# WORK TO COMPLETE:
Check each line of the material below, and copy it if it holds the string "Collapse".

# DATA PROVIDED:
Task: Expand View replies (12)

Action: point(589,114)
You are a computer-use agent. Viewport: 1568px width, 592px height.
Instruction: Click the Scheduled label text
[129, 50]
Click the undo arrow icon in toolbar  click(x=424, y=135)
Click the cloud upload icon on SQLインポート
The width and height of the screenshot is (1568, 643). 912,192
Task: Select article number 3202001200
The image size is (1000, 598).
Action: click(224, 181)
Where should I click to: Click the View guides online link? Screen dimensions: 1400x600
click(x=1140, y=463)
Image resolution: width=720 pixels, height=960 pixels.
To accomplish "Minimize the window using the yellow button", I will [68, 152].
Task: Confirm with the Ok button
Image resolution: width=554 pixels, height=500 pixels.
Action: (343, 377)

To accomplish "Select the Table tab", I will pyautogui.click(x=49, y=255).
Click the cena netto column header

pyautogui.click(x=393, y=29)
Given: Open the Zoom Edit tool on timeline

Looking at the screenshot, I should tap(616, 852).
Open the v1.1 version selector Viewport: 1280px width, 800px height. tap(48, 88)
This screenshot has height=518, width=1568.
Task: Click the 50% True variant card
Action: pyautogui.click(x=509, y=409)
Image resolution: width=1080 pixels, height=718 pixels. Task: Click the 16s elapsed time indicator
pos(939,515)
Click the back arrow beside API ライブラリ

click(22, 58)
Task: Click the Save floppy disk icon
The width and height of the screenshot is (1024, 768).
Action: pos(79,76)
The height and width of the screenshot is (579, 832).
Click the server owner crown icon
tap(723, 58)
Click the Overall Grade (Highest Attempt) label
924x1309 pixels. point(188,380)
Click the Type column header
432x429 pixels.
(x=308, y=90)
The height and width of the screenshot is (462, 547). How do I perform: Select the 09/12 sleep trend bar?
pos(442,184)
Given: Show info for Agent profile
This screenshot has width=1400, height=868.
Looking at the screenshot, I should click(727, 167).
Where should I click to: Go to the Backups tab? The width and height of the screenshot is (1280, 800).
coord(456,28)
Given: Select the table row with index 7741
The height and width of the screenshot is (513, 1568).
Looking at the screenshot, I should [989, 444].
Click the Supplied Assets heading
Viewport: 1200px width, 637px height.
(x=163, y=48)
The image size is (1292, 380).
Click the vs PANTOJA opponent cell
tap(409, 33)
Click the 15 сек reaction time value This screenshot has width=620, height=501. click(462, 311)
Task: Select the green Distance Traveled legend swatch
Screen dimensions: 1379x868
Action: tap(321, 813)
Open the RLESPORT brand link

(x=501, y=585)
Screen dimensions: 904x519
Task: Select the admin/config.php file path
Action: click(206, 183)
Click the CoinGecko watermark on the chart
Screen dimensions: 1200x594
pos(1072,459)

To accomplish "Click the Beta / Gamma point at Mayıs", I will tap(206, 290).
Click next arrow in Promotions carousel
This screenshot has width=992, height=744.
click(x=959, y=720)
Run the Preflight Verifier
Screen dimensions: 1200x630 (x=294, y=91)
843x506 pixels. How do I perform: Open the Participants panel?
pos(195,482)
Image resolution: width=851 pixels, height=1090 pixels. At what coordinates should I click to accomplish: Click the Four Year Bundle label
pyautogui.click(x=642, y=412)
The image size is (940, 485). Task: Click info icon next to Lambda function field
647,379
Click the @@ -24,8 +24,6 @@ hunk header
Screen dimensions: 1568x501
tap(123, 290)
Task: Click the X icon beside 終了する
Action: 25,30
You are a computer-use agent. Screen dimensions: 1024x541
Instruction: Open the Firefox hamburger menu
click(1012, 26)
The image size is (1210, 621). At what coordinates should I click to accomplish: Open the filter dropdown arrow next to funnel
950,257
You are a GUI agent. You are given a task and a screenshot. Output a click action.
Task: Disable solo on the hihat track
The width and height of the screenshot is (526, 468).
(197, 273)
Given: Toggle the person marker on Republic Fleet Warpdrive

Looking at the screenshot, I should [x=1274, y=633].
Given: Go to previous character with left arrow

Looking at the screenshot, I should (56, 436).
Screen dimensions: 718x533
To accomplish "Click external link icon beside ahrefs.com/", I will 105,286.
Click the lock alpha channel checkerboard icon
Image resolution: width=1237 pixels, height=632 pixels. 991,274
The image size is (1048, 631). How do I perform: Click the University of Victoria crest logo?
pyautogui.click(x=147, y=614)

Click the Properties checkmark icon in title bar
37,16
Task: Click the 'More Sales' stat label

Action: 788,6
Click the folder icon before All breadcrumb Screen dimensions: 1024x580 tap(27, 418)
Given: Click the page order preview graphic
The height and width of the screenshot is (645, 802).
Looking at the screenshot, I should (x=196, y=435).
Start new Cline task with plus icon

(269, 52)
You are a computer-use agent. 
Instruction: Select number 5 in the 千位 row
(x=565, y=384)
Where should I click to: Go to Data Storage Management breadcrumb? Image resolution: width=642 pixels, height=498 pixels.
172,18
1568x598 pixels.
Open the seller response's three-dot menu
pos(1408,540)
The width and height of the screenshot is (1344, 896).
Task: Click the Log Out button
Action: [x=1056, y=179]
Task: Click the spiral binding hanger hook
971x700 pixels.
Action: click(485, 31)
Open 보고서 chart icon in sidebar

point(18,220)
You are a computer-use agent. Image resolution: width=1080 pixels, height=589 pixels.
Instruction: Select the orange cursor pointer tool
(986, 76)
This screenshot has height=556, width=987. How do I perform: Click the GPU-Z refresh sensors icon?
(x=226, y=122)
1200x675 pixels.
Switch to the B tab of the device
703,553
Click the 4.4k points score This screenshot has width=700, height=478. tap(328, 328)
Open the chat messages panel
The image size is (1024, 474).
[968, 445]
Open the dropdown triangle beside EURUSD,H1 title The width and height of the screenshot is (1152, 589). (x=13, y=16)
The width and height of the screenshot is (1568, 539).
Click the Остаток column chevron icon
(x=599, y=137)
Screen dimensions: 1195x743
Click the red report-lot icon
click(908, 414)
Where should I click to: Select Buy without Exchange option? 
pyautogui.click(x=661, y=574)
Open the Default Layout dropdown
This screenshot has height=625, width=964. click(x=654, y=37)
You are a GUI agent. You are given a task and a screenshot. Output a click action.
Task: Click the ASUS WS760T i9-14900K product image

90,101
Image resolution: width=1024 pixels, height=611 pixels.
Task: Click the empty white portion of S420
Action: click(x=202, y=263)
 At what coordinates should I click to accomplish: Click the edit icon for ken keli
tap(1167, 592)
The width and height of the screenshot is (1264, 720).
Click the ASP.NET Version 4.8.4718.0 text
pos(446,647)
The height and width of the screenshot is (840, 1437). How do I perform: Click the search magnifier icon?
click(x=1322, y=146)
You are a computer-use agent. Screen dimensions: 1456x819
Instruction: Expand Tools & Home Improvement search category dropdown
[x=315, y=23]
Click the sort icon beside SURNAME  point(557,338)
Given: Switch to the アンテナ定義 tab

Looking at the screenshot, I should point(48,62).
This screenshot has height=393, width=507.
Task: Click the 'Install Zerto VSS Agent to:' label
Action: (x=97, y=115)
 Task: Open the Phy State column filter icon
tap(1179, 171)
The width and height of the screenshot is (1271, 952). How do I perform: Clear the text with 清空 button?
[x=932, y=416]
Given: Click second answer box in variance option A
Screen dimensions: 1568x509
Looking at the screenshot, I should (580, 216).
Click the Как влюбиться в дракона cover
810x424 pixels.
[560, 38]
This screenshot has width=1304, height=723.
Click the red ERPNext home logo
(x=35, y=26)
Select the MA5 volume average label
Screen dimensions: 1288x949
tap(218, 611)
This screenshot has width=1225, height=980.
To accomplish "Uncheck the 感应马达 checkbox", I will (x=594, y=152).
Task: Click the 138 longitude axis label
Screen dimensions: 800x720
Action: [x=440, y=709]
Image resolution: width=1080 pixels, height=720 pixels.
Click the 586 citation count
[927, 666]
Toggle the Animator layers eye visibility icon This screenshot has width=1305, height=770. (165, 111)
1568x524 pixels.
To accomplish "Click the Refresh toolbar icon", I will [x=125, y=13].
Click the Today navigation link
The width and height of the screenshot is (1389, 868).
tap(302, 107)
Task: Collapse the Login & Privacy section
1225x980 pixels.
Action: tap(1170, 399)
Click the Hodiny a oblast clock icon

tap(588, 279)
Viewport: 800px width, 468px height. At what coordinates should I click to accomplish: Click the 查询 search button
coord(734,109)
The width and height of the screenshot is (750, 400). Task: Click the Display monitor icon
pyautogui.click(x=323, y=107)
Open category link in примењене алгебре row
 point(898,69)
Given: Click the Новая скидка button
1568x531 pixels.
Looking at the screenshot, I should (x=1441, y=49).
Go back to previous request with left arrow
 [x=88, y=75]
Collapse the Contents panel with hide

# TASK RESPONSE:
Task: Collapse the Login & Privacy section
Collapse the Contents panel with hide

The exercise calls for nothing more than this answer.